# EXERCISE PROMPT:
Only the lines below, from the one with "Integrationen mit Anzeigennetzwerken" through the one with "Vorlage 17e (53, 2090)", are to be written out, exactly.

# DATA LISTING:
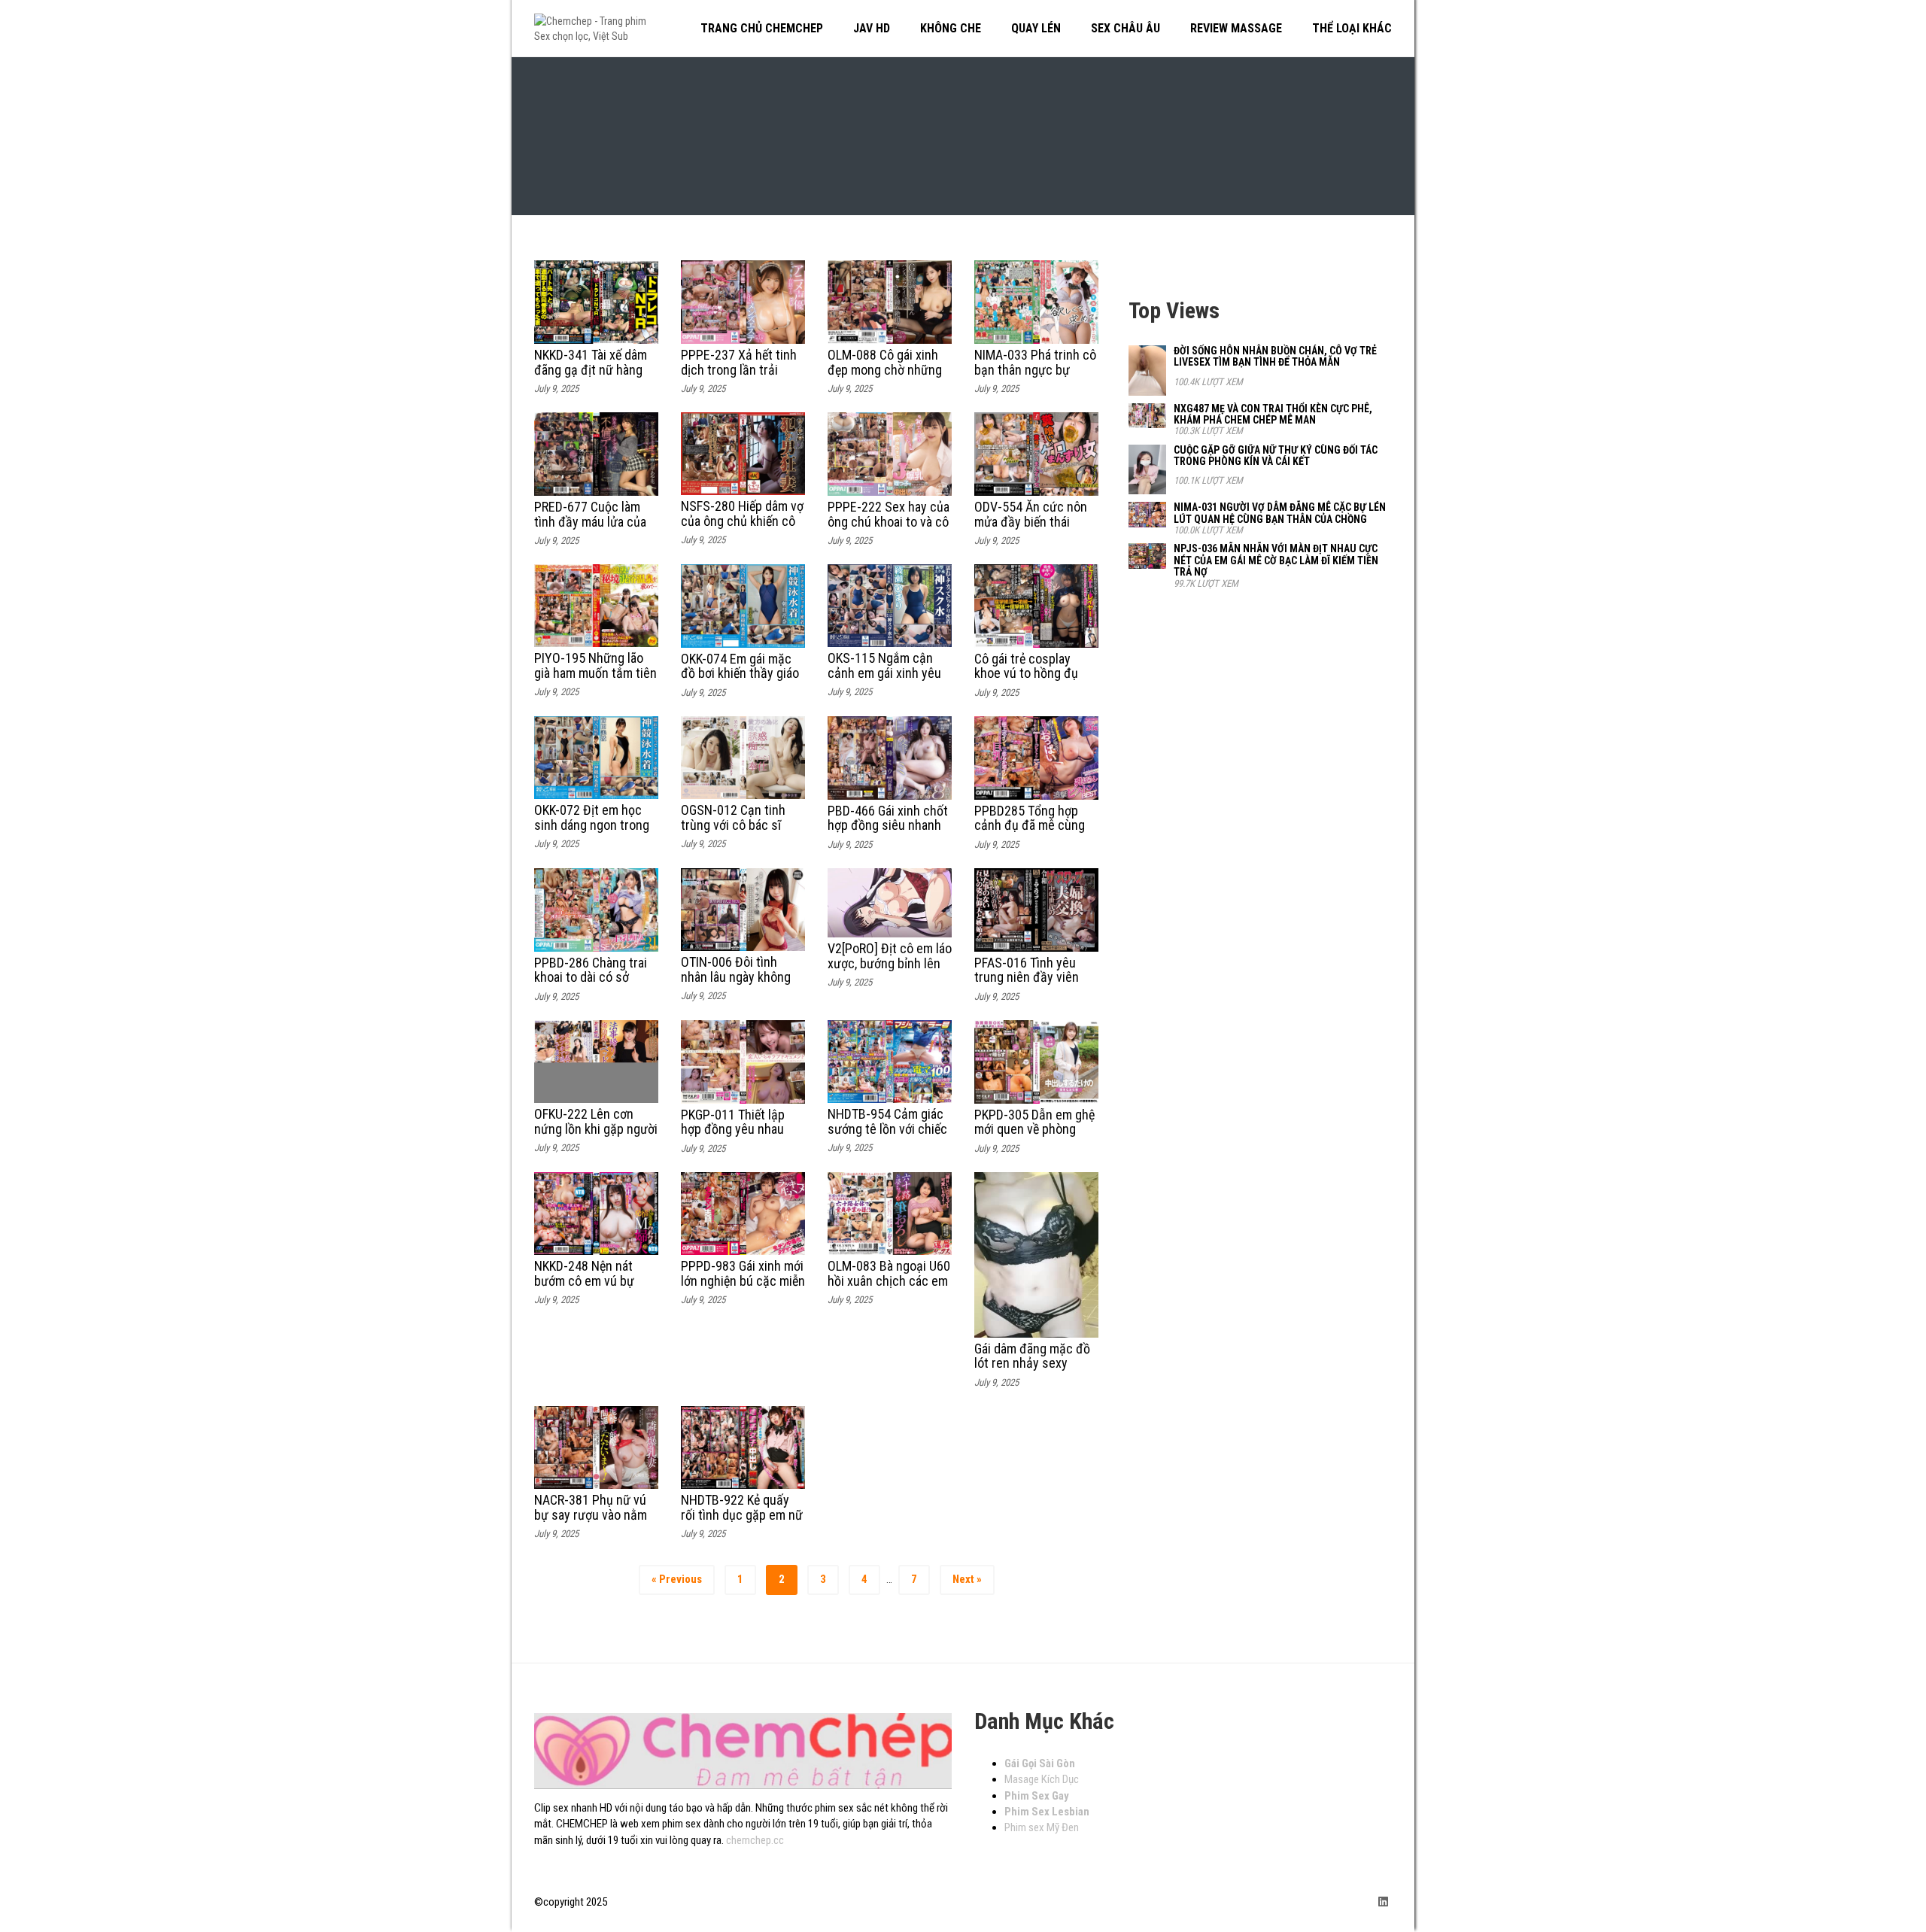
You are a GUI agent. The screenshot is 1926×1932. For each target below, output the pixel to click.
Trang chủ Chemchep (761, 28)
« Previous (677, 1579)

---

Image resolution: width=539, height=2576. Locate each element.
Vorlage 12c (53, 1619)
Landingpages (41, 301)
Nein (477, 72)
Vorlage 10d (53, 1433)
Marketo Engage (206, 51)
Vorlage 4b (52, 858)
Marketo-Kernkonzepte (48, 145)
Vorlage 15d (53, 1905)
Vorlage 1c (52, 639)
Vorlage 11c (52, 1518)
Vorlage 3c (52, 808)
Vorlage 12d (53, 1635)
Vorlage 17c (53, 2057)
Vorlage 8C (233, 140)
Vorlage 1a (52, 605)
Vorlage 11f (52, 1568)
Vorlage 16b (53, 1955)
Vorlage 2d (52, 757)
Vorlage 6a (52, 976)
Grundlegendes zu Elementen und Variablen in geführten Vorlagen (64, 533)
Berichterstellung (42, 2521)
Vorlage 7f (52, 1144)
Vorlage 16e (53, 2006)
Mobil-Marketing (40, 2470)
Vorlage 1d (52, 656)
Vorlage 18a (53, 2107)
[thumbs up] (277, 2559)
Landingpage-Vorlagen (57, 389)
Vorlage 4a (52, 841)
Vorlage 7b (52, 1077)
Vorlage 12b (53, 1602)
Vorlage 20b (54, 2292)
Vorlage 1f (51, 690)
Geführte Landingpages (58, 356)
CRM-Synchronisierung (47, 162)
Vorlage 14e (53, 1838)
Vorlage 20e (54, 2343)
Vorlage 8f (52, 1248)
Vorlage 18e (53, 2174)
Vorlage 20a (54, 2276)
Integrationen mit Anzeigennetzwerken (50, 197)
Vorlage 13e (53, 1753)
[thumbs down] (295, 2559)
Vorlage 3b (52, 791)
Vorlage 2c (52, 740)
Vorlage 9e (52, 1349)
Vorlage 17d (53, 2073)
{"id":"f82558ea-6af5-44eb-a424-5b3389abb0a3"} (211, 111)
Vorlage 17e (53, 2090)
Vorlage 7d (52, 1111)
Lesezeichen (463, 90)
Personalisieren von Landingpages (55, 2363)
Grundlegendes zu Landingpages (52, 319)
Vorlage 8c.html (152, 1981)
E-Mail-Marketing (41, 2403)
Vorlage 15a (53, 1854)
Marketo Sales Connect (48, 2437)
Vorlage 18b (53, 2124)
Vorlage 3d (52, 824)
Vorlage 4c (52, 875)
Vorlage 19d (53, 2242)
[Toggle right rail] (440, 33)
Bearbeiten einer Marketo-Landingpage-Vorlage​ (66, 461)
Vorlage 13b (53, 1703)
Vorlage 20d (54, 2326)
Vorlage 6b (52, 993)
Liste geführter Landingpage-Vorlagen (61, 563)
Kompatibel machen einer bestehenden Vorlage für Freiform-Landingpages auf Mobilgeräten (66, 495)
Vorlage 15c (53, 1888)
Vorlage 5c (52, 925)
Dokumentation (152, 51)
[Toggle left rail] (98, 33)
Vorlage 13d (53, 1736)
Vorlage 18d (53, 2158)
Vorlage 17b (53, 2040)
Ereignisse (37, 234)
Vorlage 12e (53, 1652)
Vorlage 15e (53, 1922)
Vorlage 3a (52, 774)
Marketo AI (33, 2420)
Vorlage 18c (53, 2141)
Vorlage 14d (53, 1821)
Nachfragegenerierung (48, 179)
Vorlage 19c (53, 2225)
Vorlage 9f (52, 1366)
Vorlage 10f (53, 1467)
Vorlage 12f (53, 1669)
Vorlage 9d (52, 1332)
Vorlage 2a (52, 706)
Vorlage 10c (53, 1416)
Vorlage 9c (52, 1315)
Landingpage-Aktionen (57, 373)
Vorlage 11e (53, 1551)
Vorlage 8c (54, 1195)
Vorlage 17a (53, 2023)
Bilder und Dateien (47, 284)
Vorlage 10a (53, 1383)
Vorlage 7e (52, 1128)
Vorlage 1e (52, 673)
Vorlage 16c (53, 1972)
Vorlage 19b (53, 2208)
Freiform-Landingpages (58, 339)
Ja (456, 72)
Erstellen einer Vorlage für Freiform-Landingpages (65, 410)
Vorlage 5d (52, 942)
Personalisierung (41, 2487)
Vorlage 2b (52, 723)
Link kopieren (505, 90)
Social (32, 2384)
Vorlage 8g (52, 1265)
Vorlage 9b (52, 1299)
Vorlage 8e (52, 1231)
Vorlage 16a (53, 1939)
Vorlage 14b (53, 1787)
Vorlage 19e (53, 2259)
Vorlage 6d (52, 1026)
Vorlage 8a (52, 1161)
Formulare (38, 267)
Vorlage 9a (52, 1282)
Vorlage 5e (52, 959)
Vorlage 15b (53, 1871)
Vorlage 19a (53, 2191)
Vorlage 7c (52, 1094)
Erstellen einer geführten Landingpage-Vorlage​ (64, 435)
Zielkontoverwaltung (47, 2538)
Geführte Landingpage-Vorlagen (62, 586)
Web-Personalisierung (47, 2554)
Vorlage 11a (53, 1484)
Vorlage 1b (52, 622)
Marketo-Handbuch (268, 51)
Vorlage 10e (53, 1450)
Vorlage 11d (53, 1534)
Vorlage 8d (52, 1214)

# SOLUTION TO THIS EXERCISE:
Integrationen mit Anzeigennetzwerken (50, 197)
Vorlage 13e (53, 1753)
[thumbs down] (295, 2559)
Vorlage 3b (52, 791)
Vorlage 2c (52, 740)
Vorlage 9e (52, 1349)
Vorlage 17d (53, 2073)
{"id":"f82558ea-6af5-44eb-a424-5b3389abb0a3"} (211, 111)
Vorlage 17e (53, 2090)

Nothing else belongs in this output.